Contudo, tais Medidas perderam sua eficácia, uma vez que não foram apreciadas no prazo estabelecido. Assim, editou-se a Medida Provisória nº 527/11, que, inicialmente, não tratava das licitações, mas durante sua tramitação na Câmara dos Deputados foi instituído o Projeto de Lei de Conversão nº 17/2011, prevendo o RDC e mantendo as disposições do texto original. 

A principal finalidade do novo regime de contratações públicas foi estabelecer um ambiente de licitações mais célere, econômico e eficiente.
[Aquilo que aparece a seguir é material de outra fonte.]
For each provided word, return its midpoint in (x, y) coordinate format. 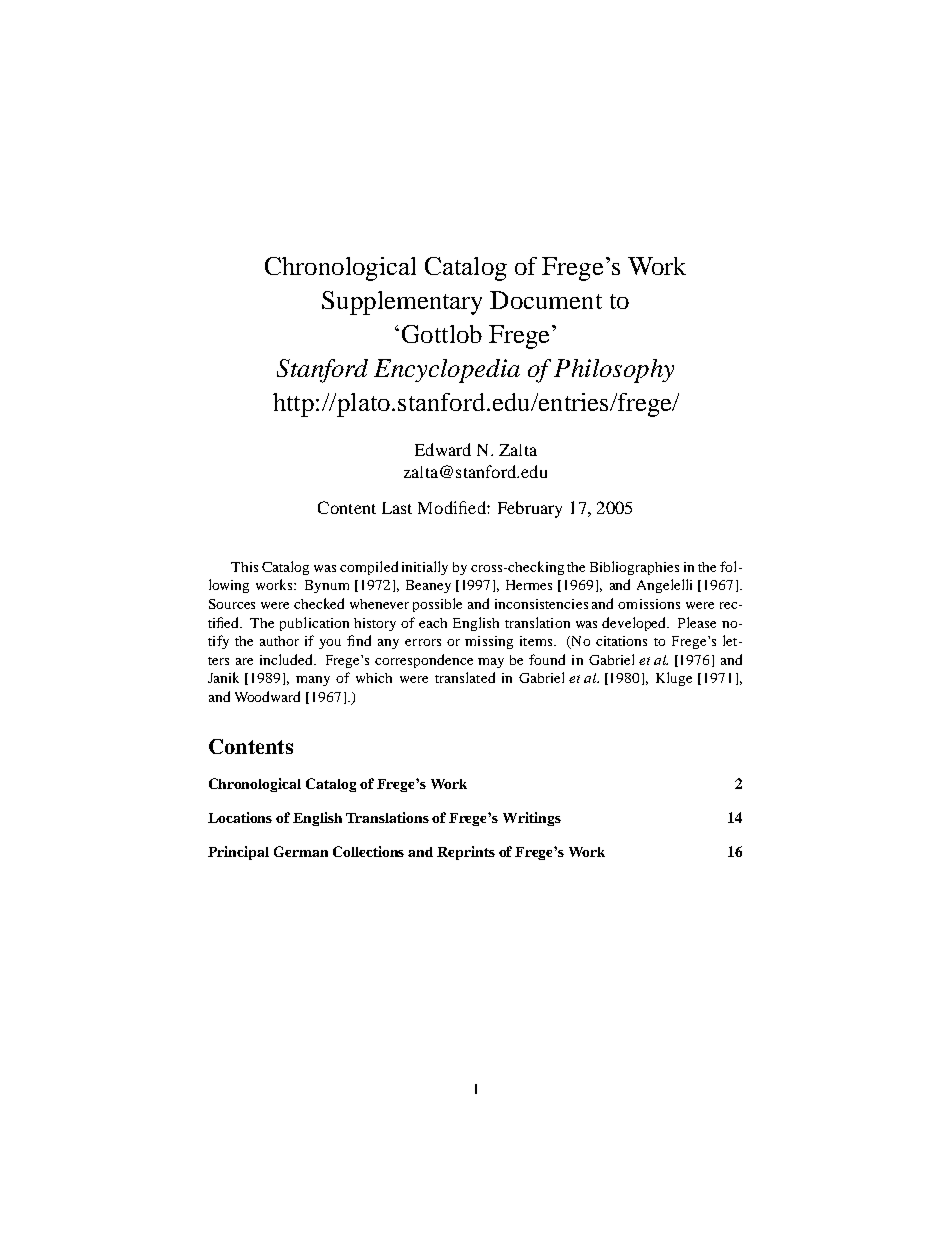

Para isso o artigo 1°, § 1° da Lei 12.462/11 instituiu seus próprios objetivos, quais sejam:  ampliação da eficiência nas contratações públicas competitividade entre os licitantes; promoção da troca de experiências e tecnologias, buscando a melhor relação entre custos e benefícios para o setor público; incentivo a inovação tecnológica; e garantia de tratamento isonômico entre os licitantes e a seleção da proposta mais vantajosa para a administração pública.

Verifica-se, no entanto, que, inicialmente, tal regime foi instituído para aplicação nos projetos ligados aos eventos esportivos, já comentados. Todavia seu âmbito de aplicação vem sendo alargado, já sendo aplicado, também, nas ações integrantes do PAC e para obras e serviços de engenharia no âmbito do SUS, do sistema público de ensino e para construção, ampliação e reforma de estabelecimentos penais e unidades de atendimento socioeducativo. Assim, art. 1°, caput e incisos, específica quando será aplicada e quais são os objetos da Lei 12.462/11:

Art. 1° É instituído o Regime Diferenciado de Contratações Públicas (RDC), aplicável exclusivamente às licitações e contratos necessários à realização:

I - dos Jogos Olímpicos e Paraolímpicos de 2016, constantes da Carteira de Projetos Olímpicos a ser definida pela Autoridade Pública Olímpica (APO);

II - da Copa das Confederações da Federação Internacional de Futebol Associação - Fifa 2013 e da Copa do Mundo Fifa 2014, definidos pelo Grupo Executivo - Gecopa 2014 do Comitê Gestor instituído para definir, aprovar e supervisionar as ações previstas no Plano Estratégico das Ações do Governo Brasileiro para a realização da Copa do Mundo Fifa 2014 - CGCOPA 2014, restringindo-se, no caso de obras públicas, às constantes da matriz de responsabilidades celebrada entre a União, Estados, Distrito Federal e Municípios;

III - de obras de infraestrutura e de contratação de serviços para os aeroportos das capitais dos Estados da Federação distantes até 350 km (trezentos e cinquenta quilômetros) das cidades sedes dos mundiais referidos nos incisos I e II;

IV - das ações integrantes do Programa de Aceleração do Crescimento (PAC);

V - das obras e serviços de engenharia no âmbito do Sistema Único de Saúde – SUS;

VI - das obras e serviços de engenharia para construção, ampliação e reforma de estabelecimentos penais e unidades de atendimento socioeducativo.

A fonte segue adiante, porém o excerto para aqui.